Says the publisher, “Thanks to their taste for heroin, handguns, and hamming it up, Ratt has a story packed with the drugs, depravity and mind-blowing fashion you’d expect from a top-selling band of the era. Ratt was notorious for their concert contract rider, which required backstage posters of naked chicks, cases of champagne, and a dozen condoms… or no show.
In Sex, Drugs, Ratt & Roll, Stephen shares how he was primed for a life of excess from a young age — his father died of a heroin overdose when he was 12, and by the age of 15, Stephen was himself a drug addict, a pill-popper and primary acid supplier to the city of San Diego.
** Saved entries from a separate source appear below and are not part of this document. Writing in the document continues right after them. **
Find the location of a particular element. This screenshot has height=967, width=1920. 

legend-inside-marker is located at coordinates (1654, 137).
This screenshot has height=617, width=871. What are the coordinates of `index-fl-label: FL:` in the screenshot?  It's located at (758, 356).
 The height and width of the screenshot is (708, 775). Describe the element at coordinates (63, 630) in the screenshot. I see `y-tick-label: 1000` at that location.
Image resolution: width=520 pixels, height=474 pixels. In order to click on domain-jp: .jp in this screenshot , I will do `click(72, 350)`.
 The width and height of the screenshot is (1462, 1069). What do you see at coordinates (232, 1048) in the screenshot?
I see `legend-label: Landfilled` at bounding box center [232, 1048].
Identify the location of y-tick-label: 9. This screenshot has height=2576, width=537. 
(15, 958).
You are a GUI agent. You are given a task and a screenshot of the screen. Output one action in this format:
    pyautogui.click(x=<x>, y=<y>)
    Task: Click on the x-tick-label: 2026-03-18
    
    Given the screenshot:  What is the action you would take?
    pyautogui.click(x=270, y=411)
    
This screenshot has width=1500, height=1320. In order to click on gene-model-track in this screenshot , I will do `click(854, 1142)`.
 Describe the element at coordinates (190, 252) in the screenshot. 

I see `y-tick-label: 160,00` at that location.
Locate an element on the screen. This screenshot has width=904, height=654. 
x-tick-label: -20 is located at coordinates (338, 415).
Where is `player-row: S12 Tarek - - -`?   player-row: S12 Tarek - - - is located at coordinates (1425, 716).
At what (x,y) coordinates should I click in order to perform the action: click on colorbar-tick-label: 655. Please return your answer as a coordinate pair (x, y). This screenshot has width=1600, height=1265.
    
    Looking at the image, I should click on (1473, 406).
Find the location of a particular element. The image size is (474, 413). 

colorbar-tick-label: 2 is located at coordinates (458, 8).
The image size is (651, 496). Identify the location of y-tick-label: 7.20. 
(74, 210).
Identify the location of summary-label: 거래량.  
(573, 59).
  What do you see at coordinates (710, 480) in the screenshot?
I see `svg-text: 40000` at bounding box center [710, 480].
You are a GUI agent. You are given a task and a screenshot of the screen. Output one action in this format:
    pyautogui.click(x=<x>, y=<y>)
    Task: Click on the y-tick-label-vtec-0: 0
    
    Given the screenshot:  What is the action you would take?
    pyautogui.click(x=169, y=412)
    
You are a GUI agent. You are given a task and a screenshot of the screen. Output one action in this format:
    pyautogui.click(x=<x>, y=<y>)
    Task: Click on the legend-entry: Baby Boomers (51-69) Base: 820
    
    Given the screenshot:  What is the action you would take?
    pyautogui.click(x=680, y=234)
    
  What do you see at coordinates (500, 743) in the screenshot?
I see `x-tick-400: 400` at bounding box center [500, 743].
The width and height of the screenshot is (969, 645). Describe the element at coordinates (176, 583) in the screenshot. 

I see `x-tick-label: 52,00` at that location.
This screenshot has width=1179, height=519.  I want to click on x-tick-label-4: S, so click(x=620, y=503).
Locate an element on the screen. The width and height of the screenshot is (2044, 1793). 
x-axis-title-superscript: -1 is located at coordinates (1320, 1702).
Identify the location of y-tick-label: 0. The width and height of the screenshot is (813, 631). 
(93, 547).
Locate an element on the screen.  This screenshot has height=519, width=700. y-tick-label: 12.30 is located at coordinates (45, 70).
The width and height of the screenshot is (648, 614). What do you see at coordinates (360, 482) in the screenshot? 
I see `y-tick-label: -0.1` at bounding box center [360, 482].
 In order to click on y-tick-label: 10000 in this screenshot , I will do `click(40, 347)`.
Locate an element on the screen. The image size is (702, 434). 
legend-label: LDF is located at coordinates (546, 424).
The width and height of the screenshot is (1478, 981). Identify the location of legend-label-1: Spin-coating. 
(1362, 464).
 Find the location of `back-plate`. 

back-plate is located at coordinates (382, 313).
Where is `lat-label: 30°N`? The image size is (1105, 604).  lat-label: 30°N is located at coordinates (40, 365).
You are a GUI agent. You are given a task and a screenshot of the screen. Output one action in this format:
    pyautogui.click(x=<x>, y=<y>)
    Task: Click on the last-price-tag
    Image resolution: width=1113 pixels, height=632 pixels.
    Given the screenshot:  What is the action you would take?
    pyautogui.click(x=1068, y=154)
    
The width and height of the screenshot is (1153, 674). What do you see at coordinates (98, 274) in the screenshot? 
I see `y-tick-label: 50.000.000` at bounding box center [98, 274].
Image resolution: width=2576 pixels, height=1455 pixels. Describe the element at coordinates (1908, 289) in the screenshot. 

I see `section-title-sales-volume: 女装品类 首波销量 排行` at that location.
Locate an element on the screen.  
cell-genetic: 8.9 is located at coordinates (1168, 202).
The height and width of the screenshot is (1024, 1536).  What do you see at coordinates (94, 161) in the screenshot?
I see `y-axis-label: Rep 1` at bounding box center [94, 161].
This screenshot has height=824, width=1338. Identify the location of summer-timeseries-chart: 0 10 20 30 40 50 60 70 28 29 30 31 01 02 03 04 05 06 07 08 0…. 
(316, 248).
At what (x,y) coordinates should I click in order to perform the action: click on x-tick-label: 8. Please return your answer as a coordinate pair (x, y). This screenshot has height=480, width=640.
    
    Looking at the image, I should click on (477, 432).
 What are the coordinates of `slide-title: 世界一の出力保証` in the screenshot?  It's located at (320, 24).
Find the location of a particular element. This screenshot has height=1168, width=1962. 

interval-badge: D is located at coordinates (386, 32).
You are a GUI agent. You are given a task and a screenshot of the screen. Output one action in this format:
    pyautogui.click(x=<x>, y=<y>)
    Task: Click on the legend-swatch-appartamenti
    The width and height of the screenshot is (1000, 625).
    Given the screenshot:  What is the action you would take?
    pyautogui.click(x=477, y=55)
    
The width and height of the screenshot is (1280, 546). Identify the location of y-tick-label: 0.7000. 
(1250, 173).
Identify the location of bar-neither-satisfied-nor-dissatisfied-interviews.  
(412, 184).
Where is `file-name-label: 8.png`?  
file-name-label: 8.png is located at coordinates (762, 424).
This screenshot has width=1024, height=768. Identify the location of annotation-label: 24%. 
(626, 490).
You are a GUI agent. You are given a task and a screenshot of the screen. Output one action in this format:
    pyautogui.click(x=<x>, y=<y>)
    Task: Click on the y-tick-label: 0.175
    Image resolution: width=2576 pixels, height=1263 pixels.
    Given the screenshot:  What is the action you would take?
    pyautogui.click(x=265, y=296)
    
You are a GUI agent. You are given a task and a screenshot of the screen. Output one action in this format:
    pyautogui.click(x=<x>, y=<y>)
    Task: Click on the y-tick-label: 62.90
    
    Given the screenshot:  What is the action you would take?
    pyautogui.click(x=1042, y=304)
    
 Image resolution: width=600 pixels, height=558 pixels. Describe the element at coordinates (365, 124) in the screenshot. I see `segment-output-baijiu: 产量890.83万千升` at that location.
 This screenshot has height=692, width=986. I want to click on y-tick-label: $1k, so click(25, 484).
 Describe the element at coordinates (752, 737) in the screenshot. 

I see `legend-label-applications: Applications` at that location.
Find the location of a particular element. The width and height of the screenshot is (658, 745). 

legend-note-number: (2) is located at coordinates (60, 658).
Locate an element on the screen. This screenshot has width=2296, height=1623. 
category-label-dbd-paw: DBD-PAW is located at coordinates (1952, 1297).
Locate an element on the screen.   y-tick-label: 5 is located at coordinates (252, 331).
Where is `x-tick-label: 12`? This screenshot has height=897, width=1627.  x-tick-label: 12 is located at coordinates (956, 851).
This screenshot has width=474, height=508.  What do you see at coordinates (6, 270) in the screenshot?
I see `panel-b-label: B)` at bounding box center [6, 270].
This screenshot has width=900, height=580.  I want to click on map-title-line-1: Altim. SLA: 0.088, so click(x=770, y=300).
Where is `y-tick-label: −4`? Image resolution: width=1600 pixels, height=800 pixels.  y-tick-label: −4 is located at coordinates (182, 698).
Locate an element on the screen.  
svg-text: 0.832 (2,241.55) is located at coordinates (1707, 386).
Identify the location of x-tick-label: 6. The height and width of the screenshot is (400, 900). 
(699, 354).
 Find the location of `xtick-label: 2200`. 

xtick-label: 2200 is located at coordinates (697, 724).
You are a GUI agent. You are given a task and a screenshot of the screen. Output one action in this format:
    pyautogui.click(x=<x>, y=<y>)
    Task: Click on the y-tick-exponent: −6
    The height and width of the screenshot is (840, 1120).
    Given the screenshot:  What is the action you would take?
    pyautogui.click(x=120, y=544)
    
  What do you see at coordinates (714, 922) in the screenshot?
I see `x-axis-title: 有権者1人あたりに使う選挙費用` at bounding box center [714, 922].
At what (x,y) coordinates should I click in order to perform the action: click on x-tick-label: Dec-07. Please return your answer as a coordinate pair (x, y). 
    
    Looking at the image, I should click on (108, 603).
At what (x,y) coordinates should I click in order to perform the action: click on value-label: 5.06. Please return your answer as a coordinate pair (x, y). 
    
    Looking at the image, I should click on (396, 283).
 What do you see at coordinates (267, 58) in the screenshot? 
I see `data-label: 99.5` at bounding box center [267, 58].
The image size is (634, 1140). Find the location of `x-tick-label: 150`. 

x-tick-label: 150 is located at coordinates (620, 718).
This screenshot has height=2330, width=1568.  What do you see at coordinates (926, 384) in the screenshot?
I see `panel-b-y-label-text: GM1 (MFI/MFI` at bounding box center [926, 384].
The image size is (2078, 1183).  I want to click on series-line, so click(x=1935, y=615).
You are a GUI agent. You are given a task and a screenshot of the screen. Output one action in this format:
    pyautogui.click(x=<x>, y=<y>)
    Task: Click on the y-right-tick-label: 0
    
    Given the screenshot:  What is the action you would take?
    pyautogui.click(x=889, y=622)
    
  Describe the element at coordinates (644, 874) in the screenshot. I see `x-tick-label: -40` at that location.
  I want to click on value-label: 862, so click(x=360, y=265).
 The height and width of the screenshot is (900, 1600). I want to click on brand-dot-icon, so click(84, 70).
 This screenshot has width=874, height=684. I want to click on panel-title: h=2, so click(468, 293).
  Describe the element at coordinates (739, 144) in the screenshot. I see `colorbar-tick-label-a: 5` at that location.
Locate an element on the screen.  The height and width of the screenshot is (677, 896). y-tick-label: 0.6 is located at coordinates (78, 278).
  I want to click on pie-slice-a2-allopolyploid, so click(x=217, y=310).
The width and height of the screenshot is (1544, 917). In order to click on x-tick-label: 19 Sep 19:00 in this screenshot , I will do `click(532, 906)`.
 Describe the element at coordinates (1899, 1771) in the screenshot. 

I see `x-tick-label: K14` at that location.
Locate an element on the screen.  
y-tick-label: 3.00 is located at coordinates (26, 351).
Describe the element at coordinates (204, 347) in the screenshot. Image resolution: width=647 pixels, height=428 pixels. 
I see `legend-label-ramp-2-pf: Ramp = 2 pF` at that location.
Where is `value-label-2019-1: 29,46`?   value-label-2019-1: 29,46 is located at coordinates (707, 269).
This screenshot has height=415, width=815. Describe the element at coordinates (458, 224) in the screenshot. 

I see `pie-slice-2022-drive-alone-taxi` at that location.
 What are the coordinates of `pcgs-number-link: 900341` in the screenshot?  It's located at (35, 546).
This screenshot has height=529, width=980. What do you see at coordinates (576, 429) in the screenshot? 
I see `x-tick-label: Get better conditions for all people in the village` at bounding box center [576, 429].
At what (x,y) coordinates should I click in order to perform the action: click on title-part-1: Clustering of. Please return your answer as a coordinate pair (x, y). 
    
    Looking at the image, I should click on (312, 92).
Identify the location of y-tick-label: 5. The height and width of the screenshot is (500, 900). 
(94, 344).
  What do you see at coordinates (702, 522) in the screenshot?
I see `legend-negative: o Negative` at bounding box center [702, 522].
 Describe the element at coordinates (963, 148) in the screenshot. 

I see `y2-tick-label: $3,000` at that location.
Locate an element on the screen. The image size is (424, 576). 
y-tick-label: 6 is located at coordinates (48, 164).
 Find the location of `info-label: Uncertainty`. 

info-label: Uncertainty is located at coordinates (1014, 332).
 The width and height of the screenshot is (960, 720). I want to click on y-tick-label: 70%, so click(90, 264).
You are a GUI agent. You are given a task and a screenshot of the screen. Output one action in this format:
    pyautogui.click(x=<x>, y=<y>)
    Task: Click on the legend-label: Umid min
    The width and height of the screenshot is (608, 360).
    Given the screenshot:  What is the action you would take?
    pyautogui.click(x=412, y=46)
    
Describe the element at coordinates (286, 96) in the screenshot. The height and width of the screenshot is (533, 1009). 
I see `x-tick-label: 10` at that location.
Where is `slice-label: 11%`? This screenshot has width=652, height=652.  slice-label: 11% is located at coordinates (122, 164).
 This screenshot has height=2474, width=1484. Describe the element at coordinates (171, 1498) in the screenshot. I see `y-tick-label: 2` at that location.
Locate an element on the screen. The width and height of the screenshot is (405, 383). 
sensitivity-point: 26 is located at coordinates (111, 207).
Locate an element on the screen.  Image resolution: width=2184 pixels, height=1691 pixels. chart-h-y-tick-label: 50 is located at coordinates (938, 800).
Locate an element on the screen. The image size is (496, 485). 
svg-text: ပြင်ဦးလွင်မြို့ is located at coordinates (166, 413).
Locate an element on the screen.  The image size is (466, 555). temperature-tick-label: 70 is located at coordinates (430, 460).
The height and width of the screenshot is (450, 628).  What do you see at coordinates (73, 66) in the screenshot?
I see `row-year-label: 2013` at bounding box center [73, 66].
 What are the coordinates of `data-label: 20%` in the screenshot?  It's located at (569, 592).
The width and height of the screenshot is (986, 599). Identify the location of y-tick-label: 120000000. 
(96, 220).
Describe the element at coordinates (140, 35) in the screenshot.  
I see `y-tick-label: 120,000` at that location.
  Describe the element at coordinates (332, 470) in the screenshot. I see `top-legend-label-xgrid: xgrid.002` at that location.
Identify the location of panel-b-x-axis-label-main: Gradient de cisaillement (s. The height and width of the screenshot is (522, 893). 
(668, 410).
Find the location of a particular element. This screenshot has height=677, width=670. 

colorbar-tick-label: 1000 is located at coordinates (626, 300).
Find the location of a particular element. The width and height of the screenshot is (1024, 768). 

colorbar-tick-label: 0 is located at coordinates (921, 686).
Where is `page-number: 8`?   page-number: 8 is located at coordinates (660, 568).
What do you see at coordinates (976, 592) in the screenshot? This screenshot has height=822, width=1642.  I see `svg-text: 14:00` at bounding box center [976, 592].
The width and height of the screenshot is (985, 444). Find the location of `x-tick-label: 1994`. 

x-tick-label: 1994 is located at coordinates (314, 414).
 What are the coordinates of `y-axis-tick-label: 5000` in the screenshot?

He also reveals:
How Ratt formed in the ’70s, their early gigs among rock and roll giants on the Sunset Strip, and what Pearcy was willing to do in order to make it big (involving a certain booking agent).
Over-the-top, surreal stories starring celeb friends Eddie Van Halen, David Lee Roth, Ozzy Osbourne, Tommy Lee, and Drew Barrymore.
Explicit details of his relationships with hundreds of groupies and the complete debauchery of the pre-AIDS Sunset strip.
Pearcy’s friendship with Ratt’s thrill-seeking guitarist Robbin Crosby, who became his partner in crime in all of Ratt’s wild adventures.
Blunt sincerity about twenty-something years’ worth of alcohol and drug abuse, culminating in a crippling heroin addiction and rehab.
Sex, Drugs, Ratt & Roll contains all the tales of Pearcy’s seemingly ludicrous rock star excess — namely, the trashed hotel rooms, the hordes of groupies, and the flagrant drug abuse. In this tell-all, Stephen Pearcy finally lets music fans see behind the scenes into the lifestyle that was governed by rock stars of a certain era, and gives them a glimpse of just what you can get away with when you’re a hair metal star.